GIVEN TEXT:
━━━━
A central focus of the conversations at this week’s India AI Impact Summit in New Delhi is the widening gap in AI adoption between advanced and developing economies. For too long, nations seeking international development aid faced a choice between symbolic gestures that came with an ideological lecture and one-sided but more practical help from nefarious actors.
This was the case for American AI exports. The Biden administration’s approach to AI diffusion relegated countries such as India, the UAE and Poland to a “Tier II” group with significant restrictions on technology access. This represented a lose-lose AI diplomacy strategy, cutting off partners from the best technology and America’s most innovative companies from doing business around the world.
Under President Trump the US is rethinking how it advances international development and how technology can play a critical part in delivering a lasting impact. The American AI Exports Program is built on the confidence that both developed and developing countries can build a sovereign AI capability if given the chance.
While developed economies are primarily concerned with how their national champions will fit into the competitive global AI ecosystem, nations without a robust native industry wonder how they will participate in it at all.
━━━━
STORED DATA:
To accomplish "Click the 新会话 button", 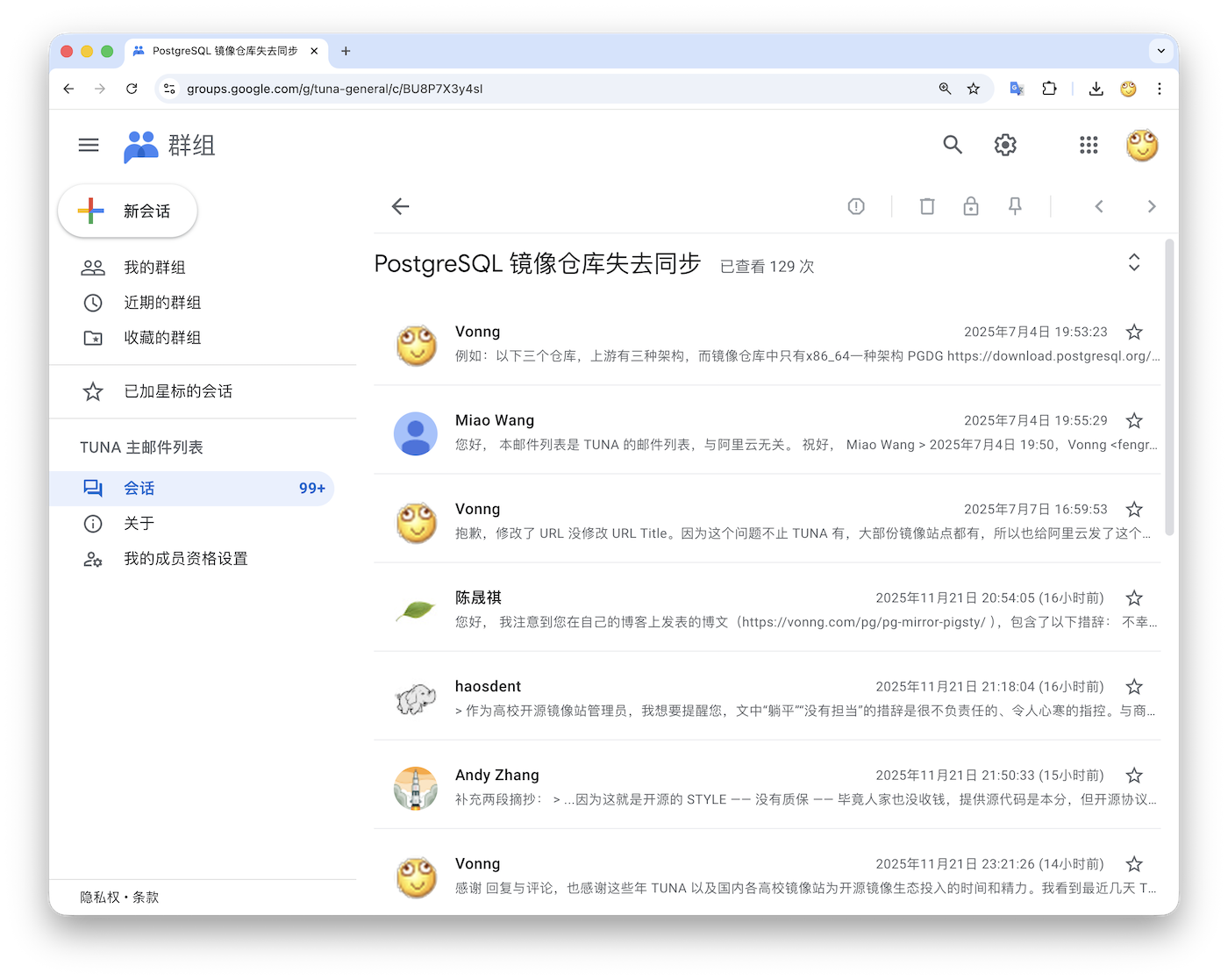I will tap(128, 211).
━━━━
INSTRUCTION 1:
Reproduce the passage on AI exports from "Under President Trump" down to "given the chance.".
INSTRUCTION 2:
According to the passage on AI exports, which countries did the Biden administration's approach place in the "Tier II" group?
INSTRUCTION 3:
Continue the passage on AI exports from the point where it stops.
These lines have no connection to the passage on AI exports.

EXERCISE RESPONSE 1:
Under President Trump the US is rethinking how it advances international development and how technology can play a critical part in delivering a lasting impact. The American AI Exports Program is built on the confidence that both developed and developing countries can build a sovereign AI capability if given the chance.

EXERCISE RESPONSE 2:
India, the UAE and Poland.

EXERCISE RESPONSE 3:
Emerging economies face two main obstacles to AI adoption and full participation in this future. The AI stack is both expensive and incredibly complex. Countries need both financing and the technical sophistication for last-mile deployment of AI applications. It is not enough to purchase these tools; to realise their benefits, governments must learn how and where to use them.
The US recognises these obstacles and wants to equip our partners around the world to overcome them. We are mobilising a cross-government effort to address potential partner nations’ financing needs. The US International Development Finance Corporation, the Export-Import Bank of the United States, the US Trade and Development Agency and the Millennium Challenge Corporation have all launched initiatives alongside a new World Bank fund to support the American AI Exports Program and facilitate full-stack adoption.
To empower partner nations as they integrate the AI stack, we are also launching the US Tech Corps, a new initiative under the Peace Corps that brings this historic government programme into the 21st century. The Tech Corps will provide strategic and operational depth as partners improve performance across sectors with AI applications, such as precision agriculture tools increasing crop yields for farmers, telemedicine programmes extending healthcare access to isolated communities, and energy management systems providing more reliable power.
America remains the undisputed leader in AI. The technology’s fundamental breakthroughs were developed in American universities, research labs and companies. From GPUs to data centres to frontier models and fine-tuned applications, American businesses have set the gold standard for the whole AI stack.
This leadership brings with it a responsibility to share the foundations of a new golden age of innovation. We stand ready to work with partners around the world to ensure that creativity, freedom and prosperity are at the heart of today’s technological revolution, for the benefit of all our citizens.